Dataset excerpt:
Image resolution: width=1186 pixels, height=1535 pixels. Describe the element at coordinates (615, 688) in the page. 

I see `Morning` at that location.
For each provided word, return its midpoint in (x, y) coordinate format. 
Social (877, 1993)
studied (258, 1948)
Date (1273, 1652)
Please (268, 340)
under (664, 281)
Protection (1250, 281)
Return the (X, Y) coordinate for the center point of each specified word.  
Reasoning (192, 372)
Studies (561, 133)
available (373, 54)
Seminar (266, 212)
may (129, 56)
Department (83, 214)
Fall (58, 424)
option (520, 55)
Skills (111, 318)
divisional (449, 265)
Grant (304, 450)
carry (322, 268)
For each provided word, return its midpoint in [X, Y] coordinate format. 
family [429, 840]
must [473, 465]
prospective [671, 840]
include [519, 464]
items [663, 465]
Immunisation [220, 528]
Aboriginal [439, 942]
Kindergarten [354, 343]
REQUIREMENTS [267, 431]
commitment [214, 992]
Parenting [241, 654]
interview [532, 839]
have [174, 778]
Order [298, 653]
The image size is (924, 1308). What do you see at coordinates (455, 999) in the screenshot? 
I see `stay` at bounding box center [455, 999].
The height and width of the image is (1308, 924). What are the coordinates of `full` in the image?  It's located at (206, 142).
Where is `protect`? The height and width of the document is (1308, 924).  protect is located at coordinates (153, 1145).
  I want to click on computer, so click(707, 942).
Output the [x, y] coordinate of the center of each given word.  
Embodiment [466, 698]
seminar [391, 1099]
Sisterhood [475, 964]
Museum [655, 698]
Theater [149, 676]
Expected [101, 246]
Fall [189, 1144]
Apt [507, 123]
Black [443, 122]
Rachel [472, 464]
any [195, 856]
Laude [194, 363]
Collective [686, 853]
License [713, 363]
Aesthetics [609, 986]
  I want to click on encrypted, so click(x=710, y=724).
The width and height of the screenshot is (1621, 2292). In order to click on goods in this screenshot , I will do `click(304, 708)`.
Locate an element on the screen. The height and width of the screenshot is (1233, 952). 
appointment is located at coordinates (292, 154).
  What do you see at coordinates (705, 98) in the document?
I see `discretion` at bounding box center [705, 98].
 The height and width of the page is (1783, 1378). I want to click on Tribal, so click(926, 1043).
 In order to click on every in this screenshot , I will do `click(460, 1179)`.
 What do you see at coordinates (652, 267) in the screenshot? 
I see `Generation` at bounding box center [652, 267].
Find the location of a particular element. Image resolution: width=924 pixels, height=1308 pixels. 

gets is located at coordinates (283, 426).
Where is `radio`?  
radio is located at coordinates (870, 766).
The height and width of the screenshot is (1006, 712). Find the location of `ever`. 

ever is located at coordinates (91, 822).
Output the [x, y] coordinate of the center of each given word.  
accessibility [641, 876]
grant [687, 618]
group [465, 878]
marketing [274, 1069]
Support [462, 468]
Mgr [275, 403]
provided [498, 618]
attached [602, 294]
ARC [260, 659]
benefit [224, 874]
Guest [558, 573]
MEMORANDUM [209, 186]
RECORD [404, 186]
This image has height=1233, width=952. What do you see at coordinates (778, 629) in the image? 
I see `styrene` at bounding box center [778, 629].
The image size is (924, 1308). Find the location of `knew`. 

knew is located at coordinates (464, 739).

Your objective: Please reproduce all of the entries above word for word, keeping every line in its original order.

Answer to the problem:
Image resolution: width=1186 pixels, height=1535 pixels. Describe the element at coordinates (615, 688) in the page. 

I see `Morning` at that location.
For each provided word, return its midpoint in (x, y) coordinate format. 
Social (877, 1993)
studied (258, 1948)
Date (1273, 1652)
Please (268, 340)
under (664, 281)
Protection (1250, 281)
Return the (X, Y) coordinate for the center point of each specified word.  
Reasoning (192, 372)
Studies (561, 133)
available (373, 54)
Seminar (266, 212)
may (129, 56)
Department (83, 214)
Fall (58, 424)
option (520, 55)
Skills (111, 318)
divisional (449, 265)
Grant (304, 450)
carry (322, 268)
For each provided word, return its midpoint in [X, Y] coordinate format. 
family [429, 840]
must [473, 465]
prospective [671, 840]
include [519, 464]
items [663, 465]
Immunisation [220, 528]
Aboriginal [439, 942]
Kindergarten [354, 343]
REQUIREMENTS [267, 431]
commitment [214, 992]
Parenting [241, 654]
interview [532, 839]
have [174, 778]
Order [298, 653]
The image size is (924, 1308). What do you see at coordinates (455, 999) in the screenshot? 
I see `stay` at bounding box center [455, 999].
The height and width of the image is (1308, 924). What are the coordinates of `full` in the image?  It's located at (206, 142).
Where is `protect`? The height and width of the document is (1308, 924).  protect is located at coordinates (153, 1145).
  I want to click on computer, so click(707, 942).
Output the [x, y] coordinate of the center of each given word.  
Embodiment [466, 698]
seminar [391, 1099]
Sisterhood [475, 964]
Museum [655, 698]
Theater [149, 676]
Expected [101, 246]
Fall [189, 1144]
Apt [507, 123]
Black [443, 122]
Rachel [472, 464]
any [195, 856]
Laude [194, 363]
Collective [686, 853]
License [713, 363]
Aesthetics [609, 986]
  I want to click on encrypted, so click(x=710, y=724).
The width and height of the screenshot is (1621, 2292). In order to click on goods in this screenshot , I will do `click(304, 708)`.
Locate an element on the screen. The height and width of the screenshot is (1233, 952). 
appointment is located at coordinates (292, 154).
  What do you see at coordinates (705, 98) in the document?
I see `discretion` at bounding box center [705, 98].
 The height and width of the page is (1783, 1378). I want to click on Tribal, so click(926, 1043).
 In order to click on every in this screenshot , I will do `click(460, 1179)`.
 What do you see at coordinates (652, 267) in the screenshot? 
I see `Generation` at bounding box center [652, 267].
Find the location of a particular element. Image resolution: width=924 pixels, height=1308 pixels. 

gets is located at coordinates (283, 426).
Where is `radio`?  
radio is located at coordinates (870, 766).
The height and width of the screenshot is (1006, 712). Find the location of `ever`. 

ever is located at coordinates (91, 822).
Output the [x, y] coordinate of the center of each given word.  
accessibility [641, 876]
grant [687, 618]
group [465, 878]
marketing [274, 1069]
Support [462, 468]
Mgr [275, 403]
provided [498, 618]
attached [602, 294]
ARC [260, 659]
benefit [224, 874]
Guest [558, 573]
MEMORANDUM [209, 186]
RECORD [404, 186]
This image has height=1233, width=952. What do you see at coordinates (778, 629) in the image? 
I see `styrene` at bounding box center [778, 629].
The image size is (924, 1308). Find the location of `knew`. 

knew is located at coordinates (464, 739).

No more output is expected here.